• **Requirement 1**: Sum up the TiVo software thread in two sentences.
• **Requirement 2**: In the TiVo software thread, revise the part between "Acording to margrets" and "faster HD menus?", inclusive, so that "lockups" reads "freezes".

• **Quoted passage**:
────────────────────

# TiVo Premier Software 14.1c (new as of 4/16/2010)



## wolfskinbjc (Apr 17, 2010)

Acording to margrets twitter, this fixes lock ups. Anyone else find any fixes? bug list? Anyone having lockups after this? Experiencing faster HD menus?


----------



## Dreamin (Sep 14, 2006)

http://www.tivocommunity.com/tivo-vb/showthread.php?t=447063


----------



## innocentfreak (Aug 25, 2001)

Already talking about it here


----------



## Goldwing2001 (Sep 30, 2006)

I'm downloading now.


----------



## BigOtter (Apr 18, 2010)

The firmware update has resulted in my remote working 100% better.


----------



## vstone (May 11, 2002)

Do Tivos actually have any firmware except for a few lines of boot code?


----------



## ldobson (Jan 18, 2004)

vstone said:


> Do Tivos actually have any firmware except for a few lines of boot code?


Its more of a software update as firmware implies its flashed to rom. I am pretty sure Tivo updates are simply software updates on the disk only. Lots of people use the word Firmware though, its misused sometimes, its a technicality.


----------



## Monty2_2001 (Aug 6, 2005)

It is mostly a legacy term these days, as more and more devices use drive storage or flash. 'Patch' is probably more accurate. But firmware has stuck for device upgrades like game consoles, STB's..


----------



## ldobson (Jan 18, 2004)

Monty2_2001 said:


> It is mostly a legacy term these days, as more and more devices use drive storage or flash. 'Patch' is probably more accurate. But firmware has stuck for device upgrades like game consoles, STB's..


Well firmware is accurate for devices such as switches, routers and other such devices which boot from a rom chip, those are not considered legacy. Not that I`m arguing with you, and yes 'patch' is probably a more accurate term for TiVo, as I doubt they drop the entire image back on the drive for every upgrade.


----------



## CharlesH (Aug 29, 2002)

vstone said:


> Do Tivos actually have any firmware except for a few lines of boot code?


TIVo's are just computers running a specialized version of Linux with lots of accelerator hardware like for the graphics, and thus have the same assemblage of firmware in its BIOS and the graphics chips, and software on disk, as any such computer. I don't know if their update process can accommodate flashing the firmware; kind of tricky in an automated update process of a consumer device, leading to big support costs if something does not work right.


----------

────────────────────

• **Supplied data**:
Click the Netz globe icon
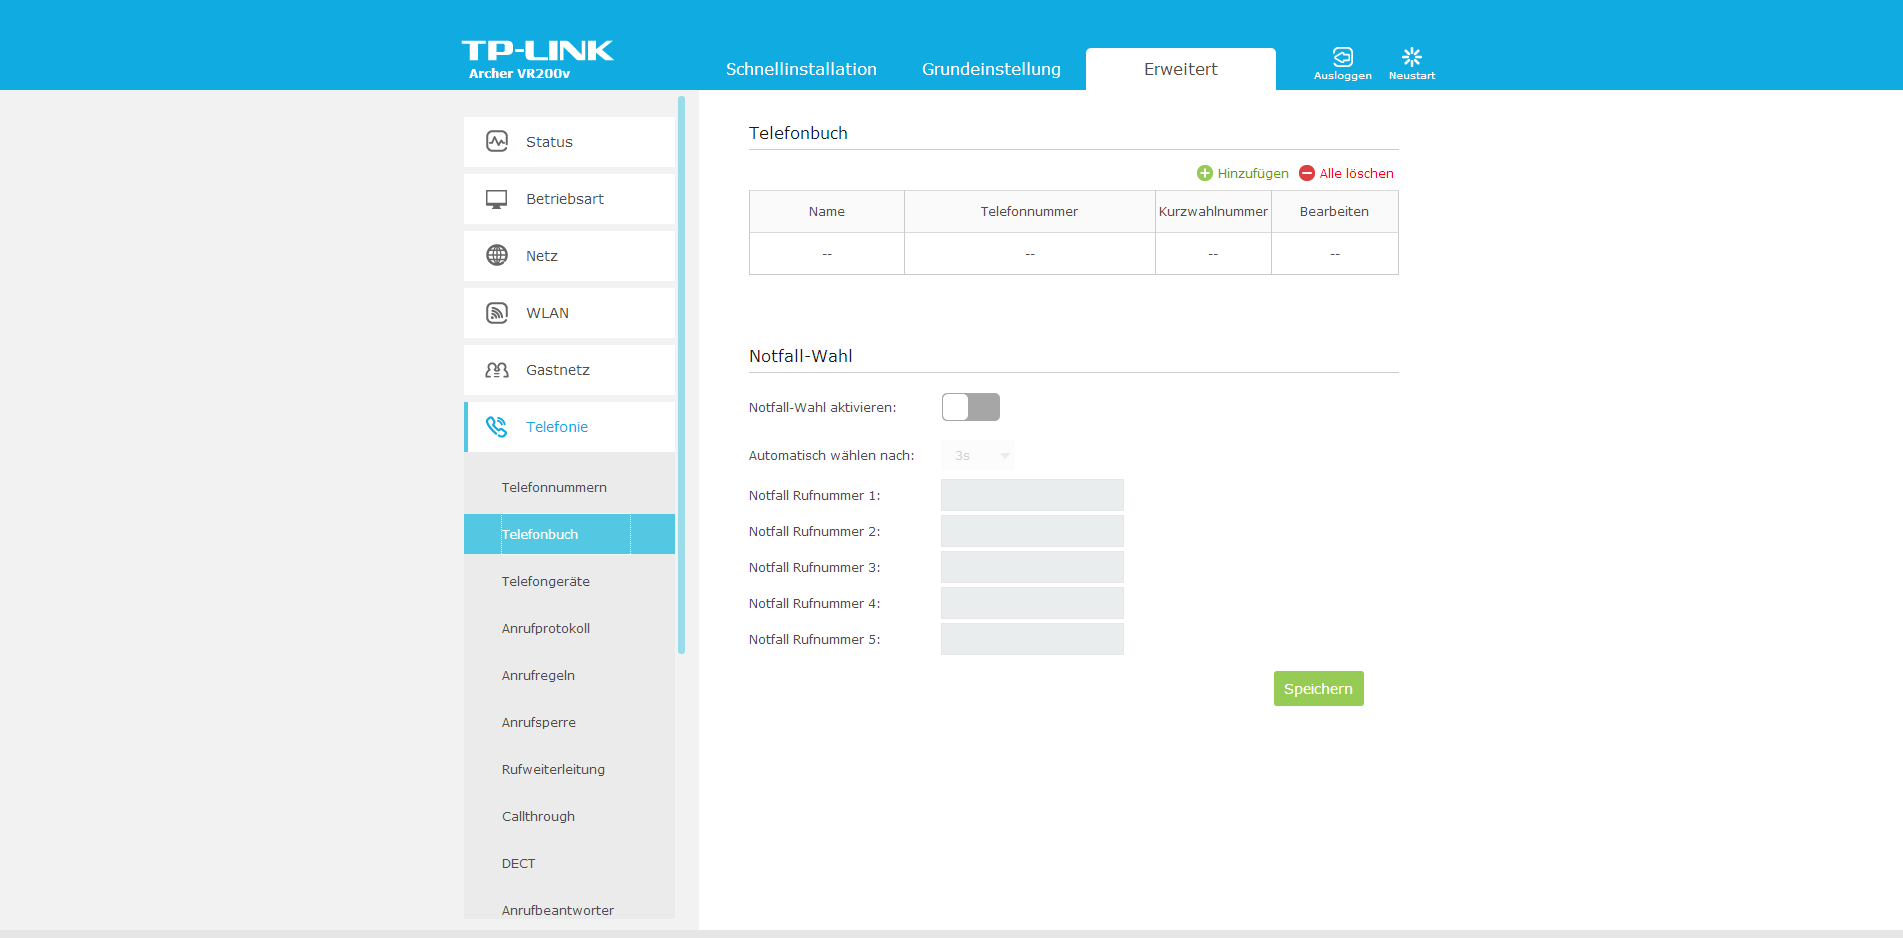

────────────────────

• **Complete response 1**: A poster says TiVo Premier software 14.1c reportedly fixes lock ups and asks whether others have found fixes or faster HD menus, and another member reports that the update made their remote work 100% better. Others debate whether "firmware" is the right word: they suggest TiVo updates are likely software updates on the disk only, that "patch" is probably more accurate, and that TiVos are computers running a specialized version of Linux with firmware in the BIOS and graphics chips.

• **Complete response 2**:
Acording to margrets twitter, this fixes lock ups. Anyone else find any fixes? bug list? Anyone having freezes after this? Experiencing faster HD menus?